Changes in hormonal status, eating behaviors and the microbiome make constipation 30% likely during pregnancy.
Gut microbial diversity
The goal of this open-label, randomized, controlled study was to evaluate how safe and effective orally administered chlorella was for pregnant women with low-grade inflammation.
Women from Okinawa, Japan between 23–38 years old were enrolled in the study. Ten patients were assigned to the chlorella group and 12 to the control group.
The subjects in the chlorella group were given 6 g daily of chlorella supplement (provided by Sun Chlorella Corporation) from 12 to 18 weeks gestation until delivery. There was no limitation on the use of multivitamins and minerals.
The scientists evaluated the red blood cell count and hemoglobin, hematocrit, serum iron, ferritin, CRP (a protein made by the liver), folate, vitamin B12, homocysteine, and albumin levels at the beginning of the study and at 25, 30 and 35 weeks gestation. They monitored constipation, iron intake, side effects, and other complications throughout the investigation. The scientists also assessed newborn body weight, height and Apgar score, which determines how well the baby tolerated the birthing process.
“At the start of pregnancy and during the first trimester, the gut microbial diversity in pregnant women appears to be similar to that in nonpregnant women; however, a substantial shift in phylogenetic composition and structure occurs over the course of pregnancy,” the researchers said.
There was no significant difference in the rate of constipation between the two groups before the intervention. However, after the intervention, zero of the patients in the experimental group suffered from constipation, whereas eight of the 12 patients in the control group did. Five of those needed laxatives.
The scientists added: “There were several limitations in this study. There were not enough participants, so we could not identify significant differences in the decreased CRP levels and nutrient status of pregnant women.”
A variety of effects
Chlorella pyrenoidosa (C. pyrenoidosa) polysaccharides can modulate the gut microbiota by promoting beneficial bacteria, inhibiting the growth of harmful bacteria and reducing the ratio of Firmicutes to Bacteroides.
“C. pyrenoidosa polysaccharides can increase short-chain fatty acid content, which specifically interacts with the immune system,” the researchers said. “[It confers] maternal health benefits and favors healthy immune imprinting in the fetus.”
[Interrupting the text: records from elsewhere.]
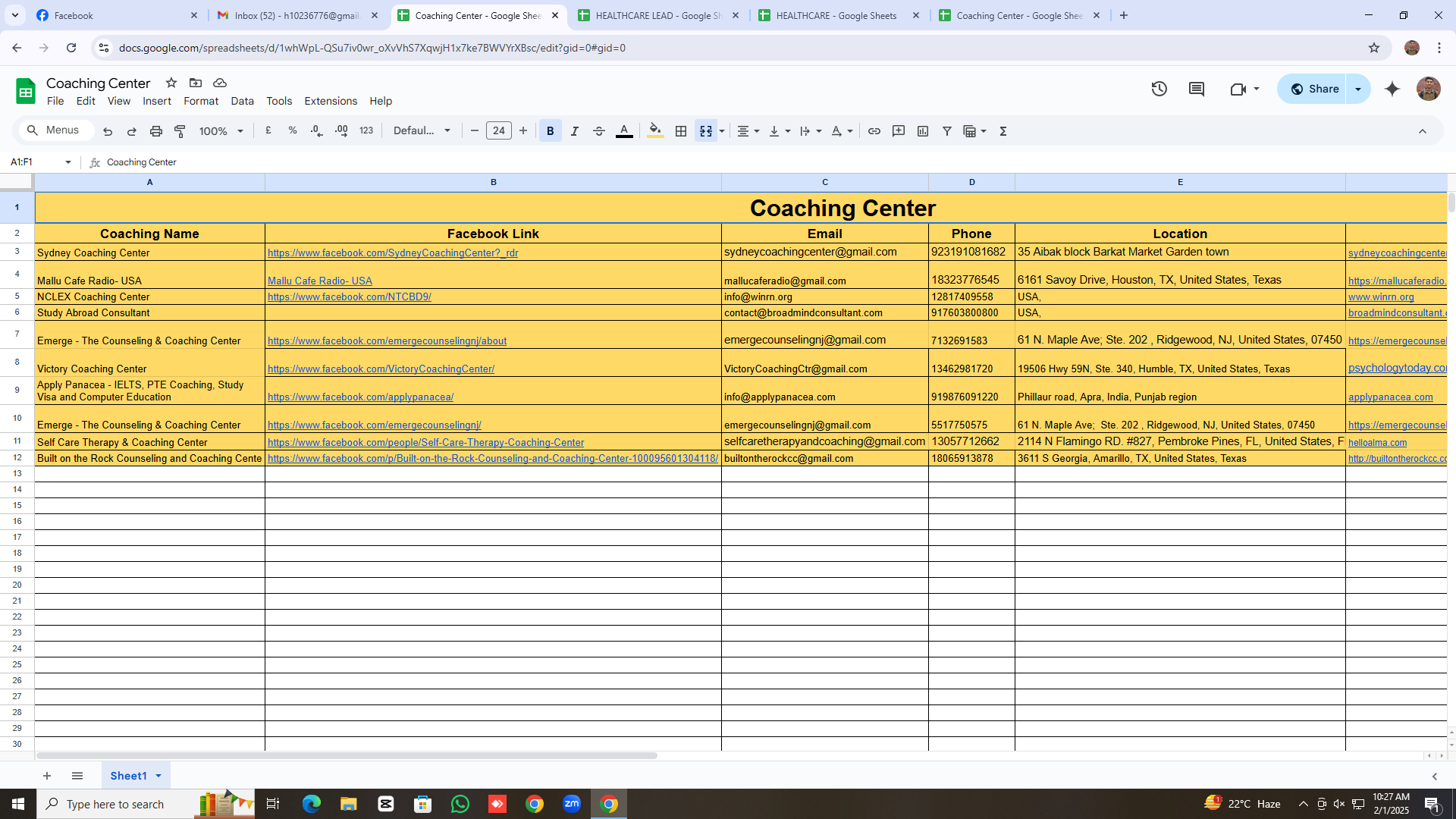Click the insert chart icon
This screenshot has width=1456, height=819.
coord(923,130)
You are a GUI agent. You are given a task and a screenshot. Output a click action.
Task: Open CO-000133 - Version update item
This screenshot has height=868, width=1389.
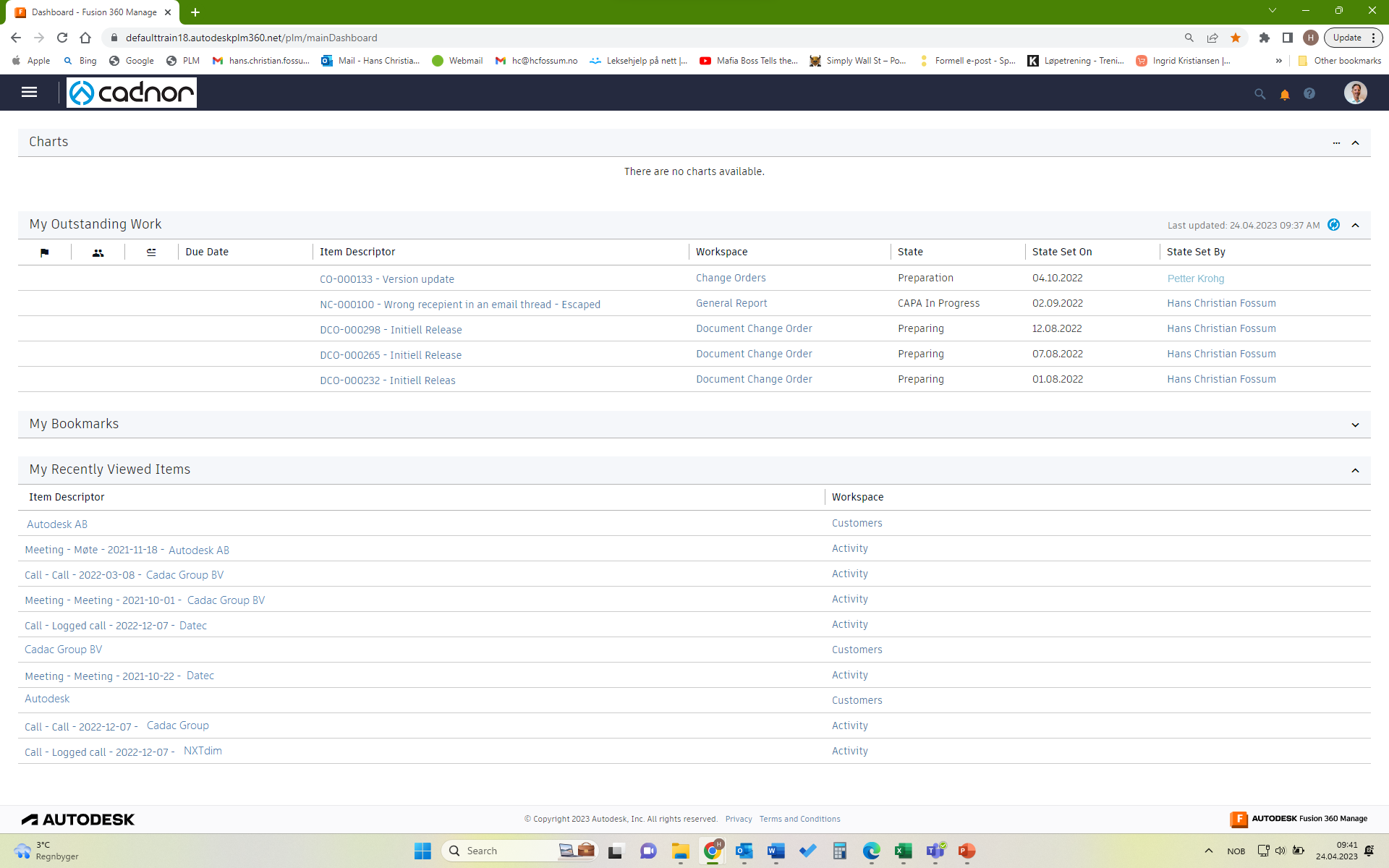(x=387, y=279)
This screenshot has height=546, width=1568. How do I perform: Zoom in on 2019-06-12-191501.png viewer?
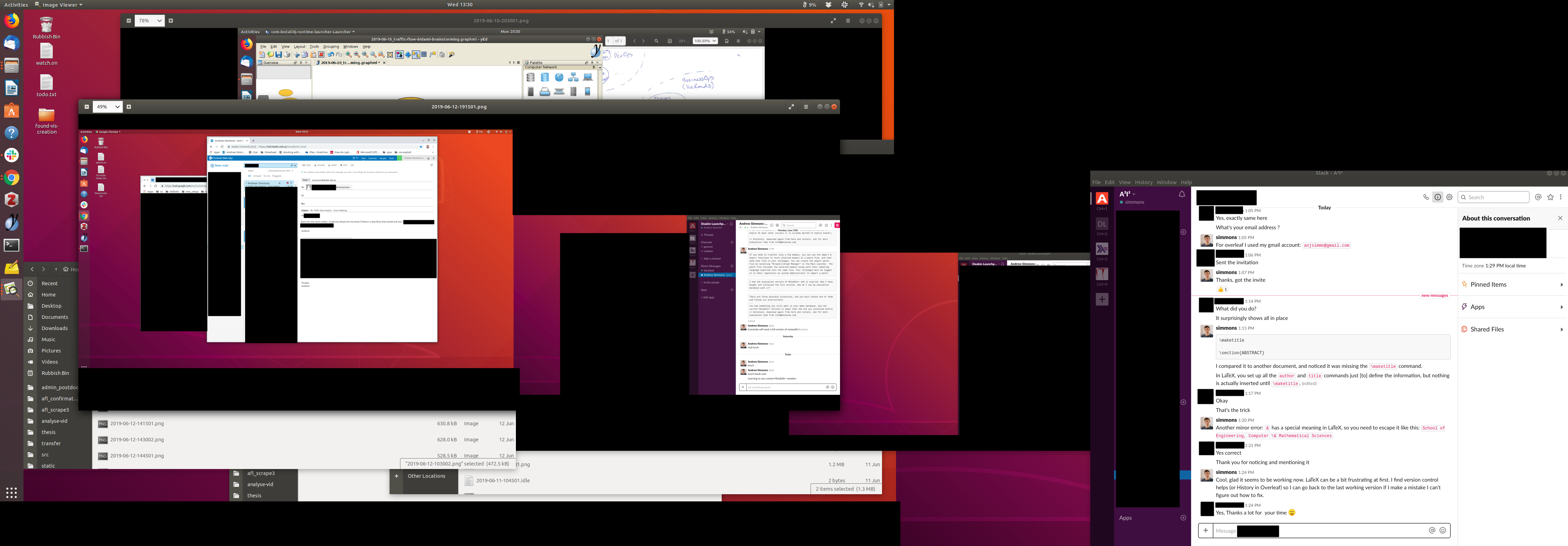[128, 106]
Chlorella species and chlorella extracts can exert a variety of effects, including reducing inflammation and cholesterol levels, preventing stress-induced ulcers, enhancing resistance to infection and decreasing dioxins in breast milk, and reducing the risk of anemia, proteinuria and edema in pregnant women, according to the scientists.
Source: Food Science & Nutrition
"The effect of Chlorella supplementation in pregnant women with low-grade inflammation"
Authors: Yoko Uchiyama-Tanaka, et al.